Pignero: «sì, ma non ho parlato di cose che non fossero già pubbliche».
«Il Pm - prosegue il gip - ha ipotizzato che la ragione per cui Pignero, Mancini, Seno e Curti, verosimilmente altri alti funzionari del Sismi non avessero messo il generale Pollari al corrente del progetto di Pignero (spinto e convinto da Mancini di rendere dichiarazioni al Pm) sia da rinvenirsi nel forte risentimento di loro (e principalmente di Mancini) nutrito nei confronti del direttore del Sismi per la mancata assunzione di responsabilità da parte di costui, in ordine alla ammissione di aver effettivamente ricevuto dalla Cia la richiesta di cooperare al sequestro di Abu Omar: tale atteggiamento, bollato dal Mancini come codardia, esponeva infatti il Mancini al ruolo di capro espiatorio».
La stampa
I magistrati documentano i rapporti di un alto funzionario del Sismi, Pio Pompa, con il vicedirettore di Libero Renato Farina. In particolare il 22 maggio scorso Farina comunica a Pompa di aver concordato con un suo collega di Libero un appuntamento con il Pm Armando Spataro, titolare dell’indagine su Abu Omar. Subito dopo Pompa chiama Pollari e gli dà la notizia: «Direttore, Betulla alle 17 s’incontra con il titolare di Milano». Betulla è il nome in codice di Farina. Dopo l’incontro Farina chiama Pompa, intercettato dai Pm, gli riferisce il contenuto del colloquio e gli invia un promemoria, redatto insieme al collega di Libero che ha partecipato al meeting con Spataro. Pompa avvisa a sua volta Pollari.
Quali conclusioni trarre?
«Il Pm - scrive il gip - ha ipotizzato che siano state effettuate delle intercettazioni illegali per seguire le mosse degli inquirenti e di altri personaggi sgraditi (quali i giornalisti invisi al Servizio) e che il Servizio stesso, o una qualche struttura legata allo stesso, si avvalgano di collaboratori, fra cui dei giornalisti, per monitorare e depistare le indagini e per acquisire atti della stessa ancora coperti da segreto».

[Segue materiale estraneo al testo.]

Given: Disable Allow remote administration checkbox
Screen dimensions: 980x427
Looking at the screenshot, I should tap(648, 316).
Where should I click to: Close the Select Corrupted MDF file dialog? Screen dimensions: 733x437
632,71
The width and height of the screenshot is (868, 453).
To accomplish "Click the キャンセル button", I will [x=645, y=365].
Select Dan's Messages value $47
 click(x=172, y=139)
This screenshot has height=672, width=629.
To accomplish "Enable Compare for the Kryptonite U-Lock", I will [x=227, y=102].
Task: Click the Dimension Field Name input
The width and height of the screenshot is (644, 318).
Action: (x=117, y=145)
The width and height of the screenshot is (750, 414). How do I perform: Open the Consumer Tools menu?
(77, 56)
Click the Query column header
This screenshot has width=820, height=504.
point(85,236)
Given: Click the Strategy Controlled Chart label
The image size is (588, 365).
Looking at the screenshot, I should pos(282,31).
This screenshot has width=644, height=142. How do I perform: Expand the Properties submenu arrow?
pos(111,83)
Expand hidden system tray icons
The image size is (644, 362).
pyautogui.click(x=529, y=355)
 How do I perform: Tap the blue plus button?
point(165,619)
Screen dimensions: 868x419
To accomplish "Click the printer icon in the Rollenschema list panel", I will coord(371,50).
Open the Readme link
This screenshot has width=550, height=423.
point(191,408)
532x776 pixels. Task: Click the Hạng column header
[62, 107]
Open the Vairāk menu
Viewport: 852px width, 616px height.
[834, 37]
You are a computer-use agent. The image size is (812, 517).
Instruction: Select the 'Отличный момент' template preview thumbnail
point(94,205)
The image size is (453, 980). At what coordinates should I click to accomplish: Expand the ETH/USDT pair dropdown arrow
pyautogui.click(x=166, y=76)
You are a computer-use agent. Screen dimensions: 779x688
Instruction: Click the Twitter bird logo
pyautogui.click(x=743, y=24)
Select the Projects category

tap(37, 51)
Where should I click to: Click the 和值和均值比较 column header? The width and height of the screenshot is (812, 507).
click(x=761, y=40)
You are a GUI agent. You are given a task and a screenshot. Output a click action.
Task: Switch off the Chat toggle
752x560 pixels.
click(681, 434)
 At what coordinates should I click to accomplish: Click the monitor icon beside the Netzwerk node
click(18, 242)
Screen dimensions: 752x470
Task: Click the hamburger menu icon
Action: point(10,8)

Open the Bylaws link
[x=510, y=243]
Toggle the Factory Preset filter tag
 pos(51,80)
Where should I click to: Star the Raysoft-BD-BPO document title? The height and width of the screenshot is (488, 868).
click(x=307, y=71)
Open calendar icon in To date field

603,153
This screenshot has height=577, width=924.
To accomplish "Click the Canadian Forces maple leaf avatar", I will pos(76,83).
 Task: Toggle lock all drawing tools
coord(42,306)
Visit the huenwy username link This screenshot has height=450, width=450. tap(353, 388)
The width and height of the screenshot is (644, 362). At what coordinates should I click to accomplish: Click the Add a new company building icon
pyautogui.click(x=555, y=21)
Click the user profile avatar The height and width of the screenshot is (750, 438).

Di più, al momento non è dato sapere: «Non è il caso di approfondire in questa sede la tematica sollevata dai Pm perché lo squarcio che ne deriva meriterà un idoneo approfondimento nelle sedi opportune». Insomma, c’è un’inchiesta stralcio sul tema.
In ogni caso dalle telefonate di Pompa emergono tre punti. Il primo: «Una sorta di controllo della strategia di indagine del Pm effettuata da Pio Pompa, in contatto continuo col direttore del Sismi, utilizzando il suo stretto rapporto con il giornalista Farina». Il secondo: «Il tentativo di fornire versioni contrastanti sull’episodio oggetto di indagine, attraverso contatti con giornalisti di testate di vario orientamento». Il terzo: «Il proposito di operare una serie di contromosse attraverso i contatti con i giornalisti, rispetto ai quali si vanta di aver fornito favori “extra iuris ordinem”».


Il capitolo stampa appartiene a una storia ancora in gran parte da scrivere.